09:07 - Oh, "Lips Are Unhappy"! We know this one too.

09: 43 - The title is such a great tin pan alley kind of phrase: "lips are unhappy without you." Clearly, it's a kind of coping mechanism: if I can detach and imagine that it's just my kissless lips that are unhappy, maybe I can pretend the rest of me is fine. (No luck. Turns out the rest of me is not doing too hot either.)

12: 20 - Everybody join in the marvellous outro! "Shake shake shimmy..." (Just chanted at first, then slowly building up into a more definite melody.)

12:44 - "My Darling, Anything." One to stagger drunkenly around an empty ballroom to.

13:42 - Man, great chord change, and I don't usually recognize those even when they bite me on my proverbial ass.

14:35 - The "surrender surrender" bit randomly reminds me of Bomb The Bass's "Don't Make Me Wait." Random, I told you.

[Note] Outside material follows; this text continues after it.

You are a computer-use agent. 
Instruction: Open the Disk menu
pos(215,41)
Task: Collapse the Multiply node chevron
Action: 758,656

15:00 - "You, got to remember/I've got a heart condition/Just listen closer/Every fourth beat [here the beat of course drops out] is missing/If it ain't missing then it skipskipskipskipskipskip..." And THEN horns come in, because this part wasn't nearly awesome enough. No, sorry, THIS song has the best outro.

15:53 - Oooh, first song that's new to me: "Get Outta Town!"

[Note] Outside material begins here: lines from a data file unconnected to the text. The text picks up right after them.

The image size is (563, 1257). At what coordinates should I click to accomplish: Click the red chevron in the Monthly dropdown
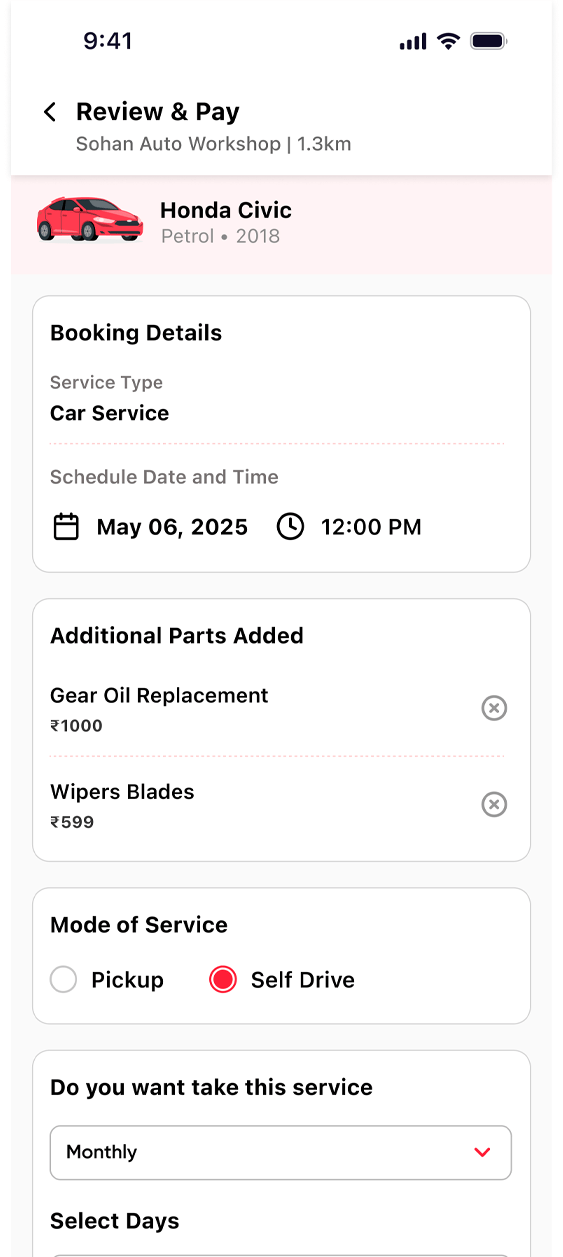(483, 1152)
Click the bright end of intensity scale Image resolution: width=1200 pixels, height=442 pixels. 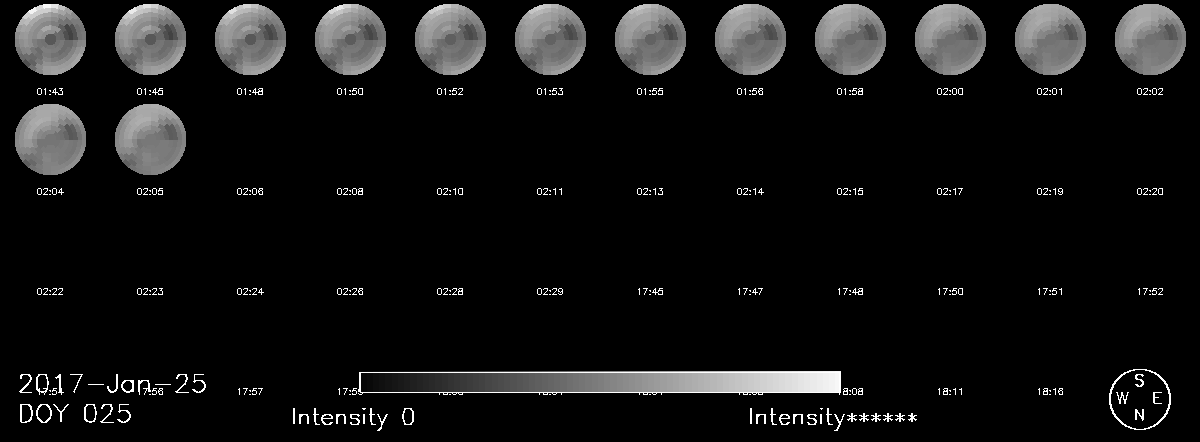[830, 382]
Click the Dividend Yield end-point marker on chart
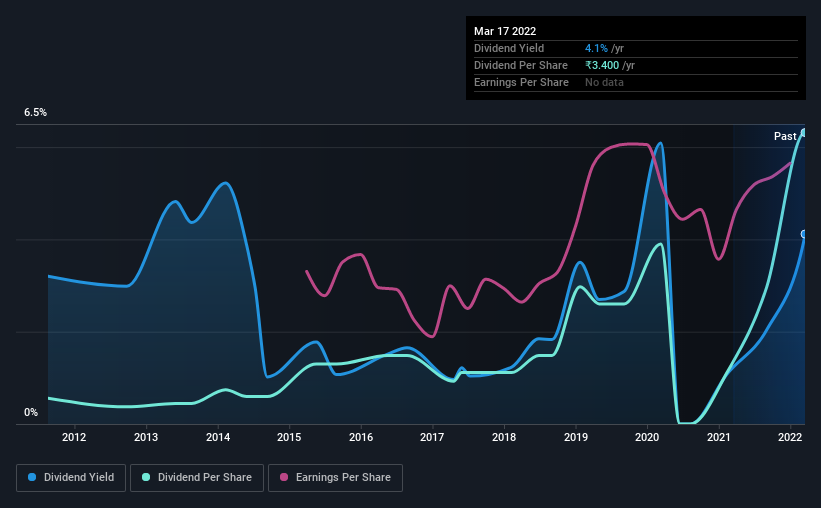 804,234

16:19 - This one is racuous, all growling bass. It's practically punk rock.

16:20 - Or at least the closest the band has come to being The Primitives.

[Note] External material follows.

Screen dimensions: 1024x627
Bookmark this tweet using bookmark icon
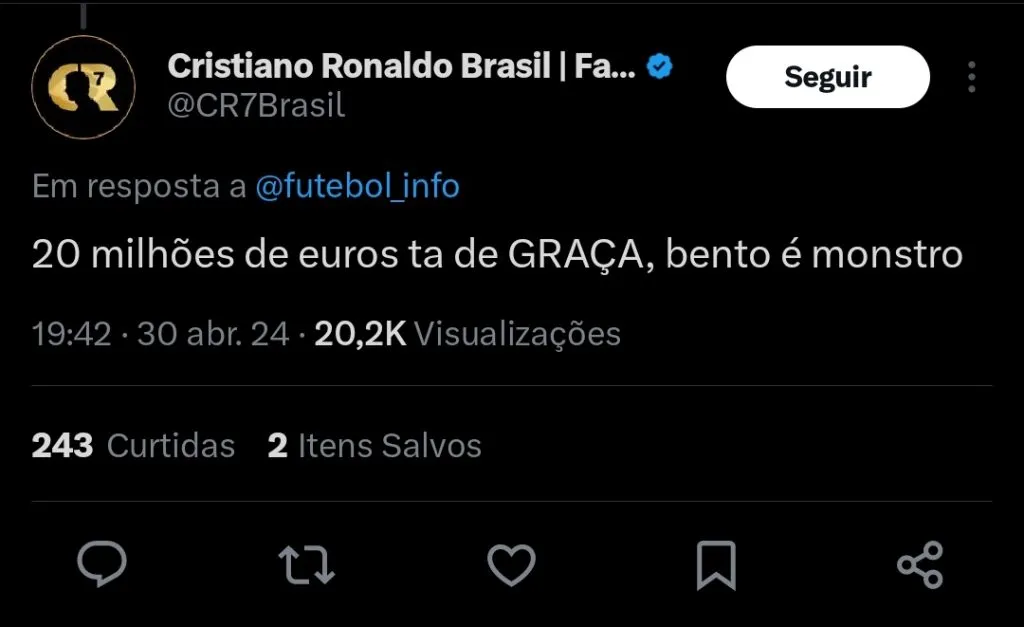click(715, 565)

16:21 - Do I like it? Maybe it's too shambolic for me. This one needs at least a second spin.

18:08 - "I'll kiss you once! Alright, I'll kiss you twice!" An Irresistible Bit.

19:00 - Okay, I'm won over. She does need to watch it with the slight shrieking, though. But there's cheering at the end, and I join in.

19:38 - Title track time. As good as when it first leaked, and notable for the locution "a life less boring." (I'm a sucker for Latinate syntax, what can I say.) Which means that I can use this to take a deep breath so that I don't pass out from all the excited hyperventilating.

23:20 - "We will not be ignored." I hope not.

23:28 - Twangy, reverby guitar chords open the next track, "Baby I'm Broke." They remind me of "Bang Bang," so my mind starts imagining Nancy Sinatra covering this one.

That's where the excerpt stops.